The government is pushing for a constitutional amendment to separate the roles of Attorney-General and Public Prosecutor. The bill, the Constitution (Amendment) (No. 2) Bill 2026, was tabled for its first reading in February and is currently awaiting a second reading, with The Edge Malaysia reporting the government aims to finalise it before the current parliamentary session ends.
This is a legal reform that sounds dry until you understand what it changes.
The current setup
Malaysia's Attorney-General currently holds two roles at once. One is as the government's chief legal adviser. The other is as Public Prosecutor, the person who decides whether criminal charges are brought against individuals, including politicians and public figures.
The problem is visible once you name it. The same person who advises the executive also decides whether to prosecute people connected to the executive. That is a structural conflict of interest built into the constitution.

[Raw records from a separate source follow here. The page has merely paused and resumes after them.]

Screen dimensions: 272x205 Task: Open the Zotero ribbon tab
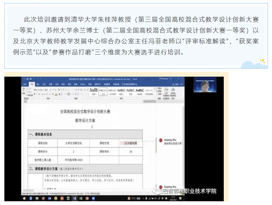click(x=82, y=84)
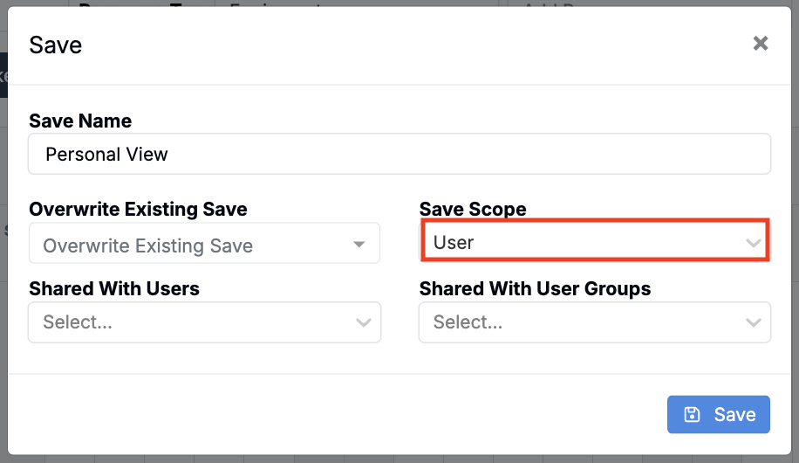The height and width of the screenshot is (463, 799).
Task: Click the Shared With Users chevron
Action: (x=364, y=322)
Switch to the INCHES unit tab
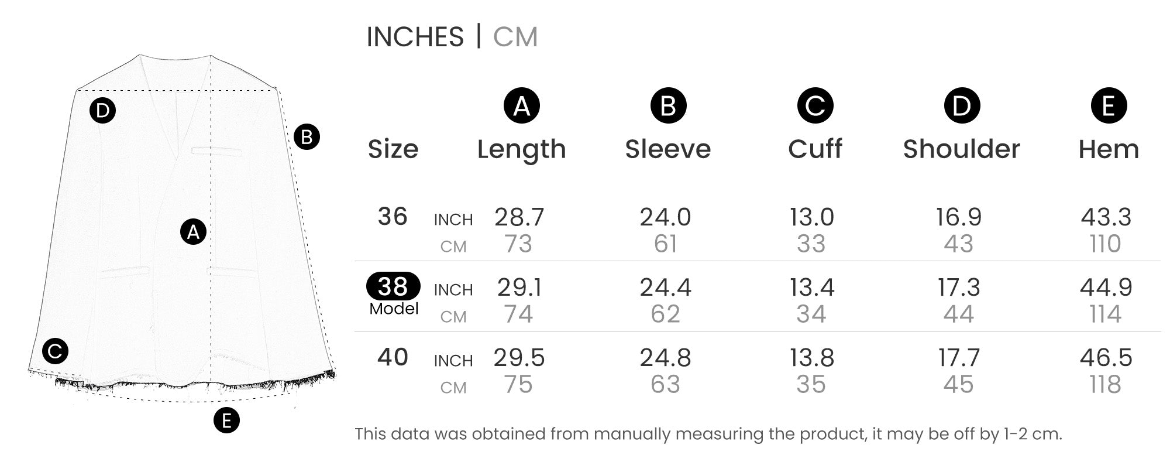The width and height of the screenshot is (1170, 472). (415, 37)
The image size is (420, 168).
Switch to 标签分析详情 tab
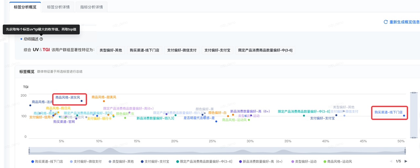coord(58,7)
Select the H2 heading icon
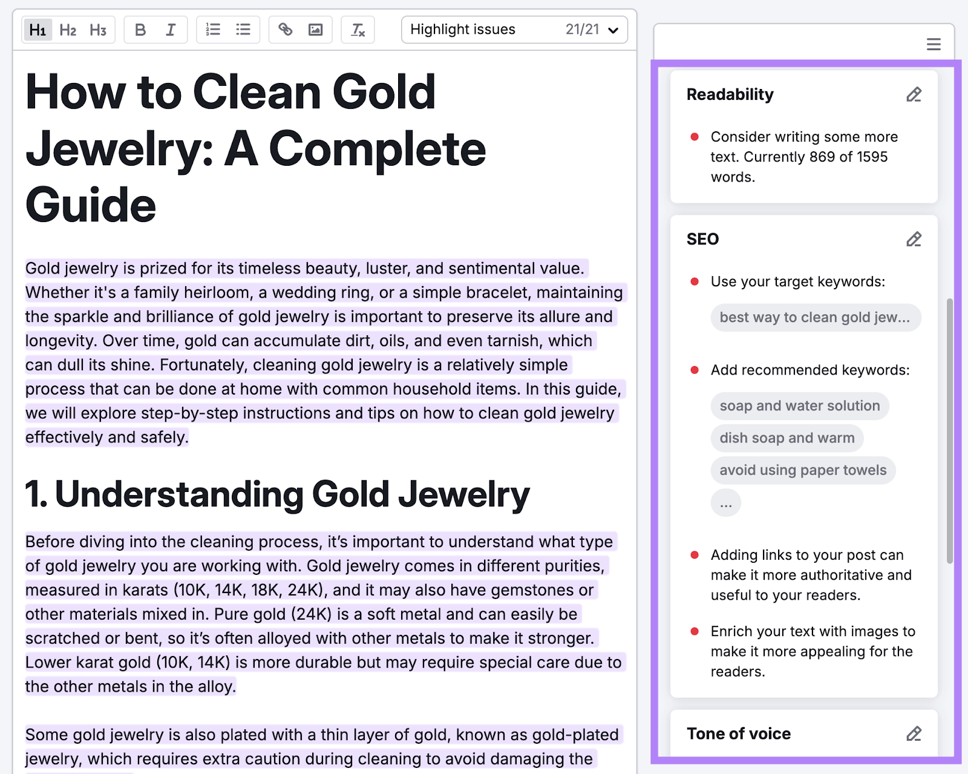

What the amendment proposes
Splitting the two roles means a Public Prosecutor who is independent of the government and cannot be directed by the Cabinet on charging decisions. Prosecution decisions would, in principle, be based on evidence and the law rather than political timing or convenience.
Why this matters now
Malaysia has watched charging decisions on high-profile cases over the years. Cases that were dropped. Cases pursued aggressively. Cases where the timing seemed to line up with political events in ways that were hard to explain as coincidence. Whether any specific case was improperly influenced or not, the structural setup creates the conditions for exactly that kind of suspicion to exist indefinitely.
Getting bipartisan support for this amendment would signal something real about where institutional reform stands in Malaysia at this moment.
What it means practically
A genuinely independent public prosecutor reduces the risk of politically motivated prosecution. It also reduces the risk of politically motivated non-prosecution. Both matter. Rule of law is not only about punishing the guilty. It is also about making sure the legal system cannot be weaponised by whoever is in power at the time.
Does this amendment fully fix all of Malaysia's institutional vulnerabilities? No. But it removes one very specific structural problem that has been sitting in the system for decades.
My Opinion
I am not a lawyer, but I understand conflict of interest from a business standpoint. You would not hire someone to both advise your company and audit your company's compliance at the same time. The same logic applies here. If this passes properly and the Public Prosecutor ends up genuinely independent, that is a good outcome regardless of who is currently in government. These structural changes matter precisely because they are designed to outlast the people who put them in place.
Do you think this reform will actually make prosecution more independent in practice? And does it change how you view the current government's commitment to institutional reform?